What you should do » Count the lines in the entries below that contain the string "label", and give the number alone.

*** Material

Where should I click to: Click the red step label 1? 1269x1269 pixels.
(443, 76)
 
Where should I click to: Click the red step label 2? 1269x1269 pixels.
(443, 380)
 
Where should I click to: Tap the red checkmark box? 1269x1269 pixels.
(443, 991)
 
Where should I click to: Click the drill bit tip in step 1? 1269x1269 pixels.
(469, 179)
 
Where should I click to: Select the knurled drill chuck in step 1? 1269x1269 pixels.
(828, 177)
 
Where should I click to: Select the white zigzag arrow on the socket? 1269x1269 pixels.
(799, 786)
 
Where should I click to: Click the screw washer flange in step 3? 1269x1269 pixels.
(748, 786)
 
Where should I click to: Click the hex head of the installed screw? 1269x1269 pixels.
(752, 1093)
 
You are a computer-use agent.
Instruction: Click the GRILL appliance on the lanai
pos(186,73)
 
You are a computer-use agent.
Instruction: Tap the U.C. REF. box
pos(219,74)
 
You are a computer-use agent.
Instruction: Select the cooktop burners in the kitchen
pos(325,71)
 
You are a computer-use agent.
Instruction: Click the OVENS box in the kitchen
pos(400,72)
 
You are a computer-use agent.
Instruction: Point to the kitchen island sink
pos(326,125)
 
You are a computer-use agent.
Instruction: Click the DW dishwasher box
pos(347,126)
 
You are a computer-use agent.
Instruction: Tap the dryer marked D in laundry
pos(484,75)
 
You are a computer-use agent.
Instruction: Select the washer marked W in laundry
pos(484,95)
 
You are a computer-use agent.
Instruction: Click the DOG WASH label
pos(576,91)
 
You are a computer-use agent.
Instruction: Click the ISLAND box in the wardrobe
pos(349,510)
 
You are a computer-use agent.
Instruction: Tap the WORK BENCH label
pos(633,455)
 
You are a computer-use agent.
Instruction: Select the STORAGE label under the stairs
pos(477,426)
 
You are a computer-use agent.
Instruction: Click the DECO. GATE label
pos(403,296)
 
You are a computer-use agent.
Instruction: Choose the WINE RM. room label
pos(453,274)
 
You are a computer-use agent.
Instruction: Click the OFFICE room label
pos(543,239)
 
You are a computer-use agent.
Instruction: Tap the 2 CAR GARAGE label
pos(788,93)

******

Task solution » 9